WORK INSTRUCTIONS |
Beneath this task are records; tally the lines in them that contain "will" and report only the number.
-----
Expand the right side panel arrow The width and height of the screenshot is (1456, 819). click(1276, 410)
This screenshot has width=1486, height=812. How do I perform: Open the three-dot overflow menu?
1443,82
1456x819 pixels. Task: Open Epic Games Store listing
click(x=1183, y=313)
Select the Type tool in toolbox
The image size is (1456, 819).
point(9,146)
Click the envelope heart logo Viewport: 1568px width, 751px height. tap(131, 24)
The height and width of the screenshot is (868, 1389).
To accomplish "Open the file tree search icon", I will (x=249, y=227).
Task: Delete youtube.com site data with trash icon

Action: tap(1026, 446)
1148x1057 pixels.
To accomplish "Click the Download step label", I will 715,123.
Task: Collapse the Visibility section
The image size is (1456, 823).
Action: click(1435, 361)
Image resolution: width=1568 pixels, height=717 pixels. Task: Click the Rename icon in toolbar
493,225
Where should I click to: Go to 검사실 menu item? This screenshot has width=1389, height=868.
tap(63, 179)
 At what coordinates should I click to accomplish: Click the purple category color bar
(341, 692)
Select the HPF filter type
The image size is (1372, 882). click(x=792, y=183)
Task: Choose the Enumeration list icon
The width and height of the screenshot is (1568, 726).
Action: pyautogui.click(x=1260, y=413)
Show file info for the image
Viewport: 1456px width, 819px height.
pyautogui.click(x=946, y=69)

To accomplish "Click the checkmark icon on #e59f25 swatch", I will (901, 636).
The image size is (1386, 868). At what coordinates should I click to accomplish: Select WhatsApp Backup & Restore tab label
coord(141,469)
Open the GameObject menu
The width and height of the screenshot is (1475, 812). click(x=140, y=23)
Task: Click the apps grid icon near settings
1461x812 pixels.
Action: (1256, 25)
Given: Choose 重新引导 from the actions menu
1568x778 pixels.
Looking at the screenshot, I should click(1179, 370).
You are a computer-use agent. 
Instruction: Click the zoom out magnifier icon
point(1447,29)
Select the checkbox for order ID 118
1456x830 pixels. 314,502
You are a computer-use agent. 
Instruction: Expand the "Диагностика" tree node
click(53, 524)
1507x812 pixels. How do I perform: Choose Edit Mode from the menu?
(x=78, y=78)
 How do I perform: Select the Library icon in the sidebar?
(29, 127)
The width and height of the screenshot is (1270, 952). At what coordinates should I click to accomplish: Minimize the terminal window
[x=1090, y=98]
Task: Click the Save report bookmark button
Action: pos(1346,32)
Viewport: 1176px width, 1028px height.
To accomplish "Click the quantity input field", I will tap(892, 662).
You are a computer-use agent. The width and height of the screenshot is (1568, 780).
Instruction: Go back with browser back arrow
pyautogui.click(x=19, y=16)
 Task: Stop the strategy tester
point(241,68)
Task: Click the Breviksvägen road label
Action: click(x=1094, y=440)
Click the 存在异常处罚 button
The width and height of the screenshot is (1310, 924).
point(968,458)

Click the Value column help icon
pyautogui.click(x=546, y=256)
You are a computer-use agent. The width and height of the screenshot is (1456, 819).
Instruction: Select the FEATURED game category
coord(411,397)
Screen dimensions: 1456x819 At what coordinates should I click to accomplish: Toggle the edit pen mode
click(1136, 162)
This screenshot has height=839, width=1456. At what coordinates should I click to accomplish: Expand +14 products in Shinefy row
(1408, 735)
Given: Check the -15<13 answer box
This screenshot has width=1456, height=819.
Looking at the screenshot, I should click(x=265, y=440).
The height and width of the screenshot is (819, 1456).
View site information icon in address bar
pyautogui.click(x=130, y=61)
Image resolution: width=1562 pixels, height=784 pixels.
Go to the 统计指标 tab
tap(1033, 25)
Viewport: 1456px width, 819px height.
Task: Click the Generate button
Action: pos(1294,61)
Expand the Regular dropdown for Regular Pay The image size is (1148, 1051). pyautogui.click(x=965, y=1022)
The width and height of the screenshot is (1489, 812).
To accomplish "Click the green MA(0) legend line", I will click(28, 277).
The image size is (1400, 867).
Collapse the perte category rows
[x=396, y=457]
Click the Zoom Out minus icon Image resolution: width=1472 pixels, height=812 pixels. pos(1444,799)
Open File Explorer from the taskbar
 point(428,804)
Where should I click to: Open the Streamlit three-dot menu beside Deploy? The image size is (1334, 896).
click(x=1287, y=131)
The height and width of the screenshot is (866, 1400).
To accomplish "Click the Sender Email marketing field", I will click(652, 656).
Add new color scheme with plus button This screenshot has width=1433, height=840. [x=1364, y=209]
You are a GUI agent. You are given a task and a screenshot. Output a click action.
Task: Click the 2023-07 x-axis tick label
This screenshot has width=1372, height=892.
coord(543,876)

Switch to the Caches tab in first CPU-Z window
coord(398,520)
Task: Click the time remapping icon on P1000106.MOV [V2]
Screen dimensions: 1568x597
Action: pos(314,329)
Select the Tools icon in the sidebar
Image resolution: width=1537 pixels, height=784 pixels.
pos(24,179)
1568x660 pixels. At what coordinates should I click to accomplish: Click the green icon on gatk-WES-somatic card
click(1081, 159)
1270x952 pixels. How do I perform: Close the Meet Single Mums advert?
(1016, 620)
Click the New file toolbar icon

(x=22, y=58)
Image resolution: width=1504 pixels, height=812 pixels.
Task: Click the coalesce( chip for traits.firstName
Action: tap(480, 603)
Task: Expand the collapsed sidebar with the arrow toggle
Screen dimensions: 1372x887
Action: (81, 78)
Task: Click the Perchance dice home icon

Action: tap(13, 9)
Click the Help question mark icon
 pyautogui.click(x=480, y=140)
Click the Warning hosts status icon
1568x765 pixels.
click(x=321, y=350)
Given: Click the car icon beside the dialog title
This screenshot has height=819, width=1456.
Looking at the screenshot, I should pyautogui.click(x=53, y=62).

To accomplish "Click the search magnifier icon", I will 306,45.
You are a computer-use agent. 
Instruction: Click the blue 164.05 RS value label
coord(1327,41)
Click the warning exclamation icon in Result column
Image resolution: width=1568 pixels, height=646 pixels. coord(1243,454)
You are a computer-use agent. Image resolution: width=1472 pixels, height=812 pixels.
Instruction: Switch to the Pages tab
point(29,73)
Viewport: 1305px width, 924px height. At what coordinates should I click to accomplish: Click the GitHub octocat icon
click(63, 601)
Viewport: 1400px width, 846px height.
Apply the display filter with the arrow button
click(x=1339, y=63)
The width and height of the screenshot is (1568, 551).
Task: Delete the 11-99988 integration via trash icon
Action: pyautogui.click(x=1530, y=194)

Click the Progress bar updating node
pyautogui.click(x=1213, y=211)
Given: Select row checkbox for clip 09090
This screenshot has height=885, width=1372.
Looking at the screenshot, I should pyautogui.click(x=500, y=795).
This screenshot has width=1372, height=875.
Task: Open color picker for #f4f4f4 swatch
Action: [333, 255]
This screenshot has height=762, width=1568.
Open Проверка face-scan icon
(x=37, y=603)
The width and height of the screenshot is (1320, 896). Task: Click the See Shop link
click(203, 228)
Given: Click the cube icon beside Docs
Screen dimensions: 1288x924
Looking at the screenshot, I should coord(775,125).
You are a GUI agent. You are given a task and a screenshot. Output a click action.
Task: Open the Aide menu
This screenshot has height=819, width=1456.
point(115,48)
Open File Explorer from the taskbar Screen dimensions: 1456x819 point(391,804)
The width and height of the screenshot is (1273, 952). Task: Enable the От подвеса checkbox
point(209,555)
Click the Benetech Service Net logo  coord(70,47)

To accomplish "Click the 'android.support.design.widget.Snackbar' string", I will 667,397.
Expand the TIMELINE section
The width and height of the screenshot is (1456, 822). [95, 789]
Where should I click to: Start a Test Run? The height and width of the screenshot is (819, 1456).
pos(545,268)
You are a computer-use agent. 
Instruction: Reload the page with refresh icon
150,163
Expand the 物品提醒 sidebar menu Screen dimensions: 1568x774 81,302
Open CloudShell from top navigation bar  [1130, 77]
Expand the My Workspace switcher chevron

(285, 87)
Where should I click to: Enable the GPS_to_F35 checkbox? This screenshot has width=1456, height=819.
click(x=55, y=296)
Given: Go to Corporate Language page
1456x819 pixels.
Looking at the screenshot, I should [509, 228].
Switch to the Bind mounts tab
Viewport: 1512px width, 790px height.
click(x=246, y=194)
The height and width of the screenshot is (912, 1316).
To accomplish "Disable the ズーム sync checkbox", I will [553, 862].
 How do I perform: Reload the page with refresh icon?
-----
EXERCISE RESPONSE |
9